*Aim of the task*
In the passage on Shimizu's films below, change "platoon" to "company" and write out the section from "Star Athlete (1937)" up to and including "for lazy misfits.".

Shimizu’s plein-air method of working was unique. He often traveled to remote areas, bringing a few leading actors and casting local non-professionals in other roles. Starting with a loose script, he built films from improvisation and chance, using a musical sense of repetition and variation around a wisp of plot. For instance, an encounter with a group of Korean migrant laborers led to one of Mr. Thank You’s most moving scenes, in which a female road worker moving on to another job asks the driver to leave offerings at her father’s grave. Shimizu’s road movies are, as the cliché goes, about the journey not the destination; they are about people passing through. “Always on the road between mountains and seaside, I’ve lost track of where home is,” says a migratory worker in The Masseurs and a Woman (1938).
Star Athlete (1937) takes his cinema-on-foot to its apotheosis, joining a platoon of college students on a military training exercise. As they march along a dirt road, singing, they attract a gang of boys who mimic them and a group of young women who ogle them. (“Will they follow us?” one trainee says to another. “Dietrich in Morocco would follow us.”) Made during Japan’s era of imperial expansion and militant nationalism, this seemingly lightweight film walks a fine line, upholding the need for group unity and maximum effort, while defusing this message with comedy and unmistakable sympathy for lazy misfits.
It is startling to see the actor Chishu Ryu, the gray-haired patriarch of later Ozu films, as a fresh-faced young man: a keenly competitive runner in Star Athlete and a quiet, recuperating soldier in Ornamental Hairpin (1941). The latter is set in a mountain hot-spring resort where a mismatched group of vacationing strangers form a temporary familial group. Their idle routine is pierced by a single incident, when Nanmura (Ryu) cuts his foot on the titular object in the bath. This leads to much teasing by fellow guests, who facetiously worry that his poetic illusions will be crushed if the owner of the hairpin does not turn out to be beautiful. When Emi (Kinuyo Tanaka) returns to apologize for her carelessness, she is suitably lovely, but Shimizu’s films rarely lead to the formation of a permanent couple. She joins two young boys in cheering on Nanmura’s daily “walking practice,” as he tries to regain the use of his injured leg, each painful step counted out as he crosses meadows and bridges and climbs temple stairs. These scenes carry an ambiguous charge, since recovery will mean his departure from the resort which, despite its crowded rooms, loud snorers, and boring food, seems to be a refuge from the outside world.

*Supplied data*

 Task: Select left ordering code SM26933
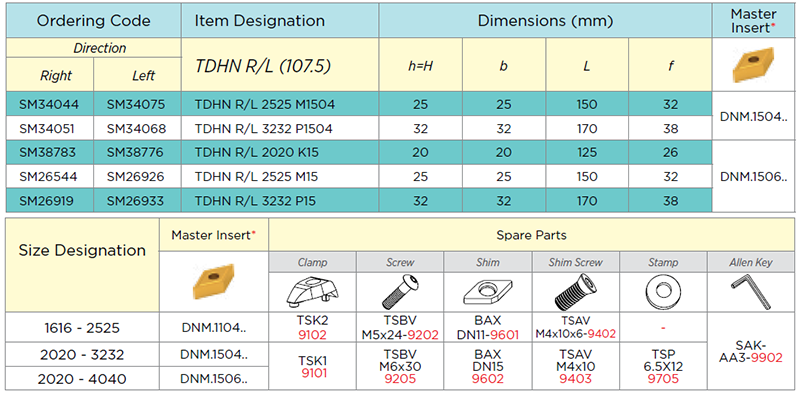(137, 201)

*Finished answer*
Star Athlete (1937) takes his cinema-on-foot to its apotheosis, joining a company of college students on a military training exercise. As they march along a dirt road, singing, they attract a gang of boys who mimic them and a group of young women who ogle them. (“Will they follow us?” one trainee says to another. “Dietrich in Morocco would follow us.”) Made during Japan’s era of imperial expansion and militant nationalism, this seemingly lightweight film walks a fine line, upholding the need for group unity and maximum effort, while defusing this message with comedy and unmistakable sympathy for lazy misfits.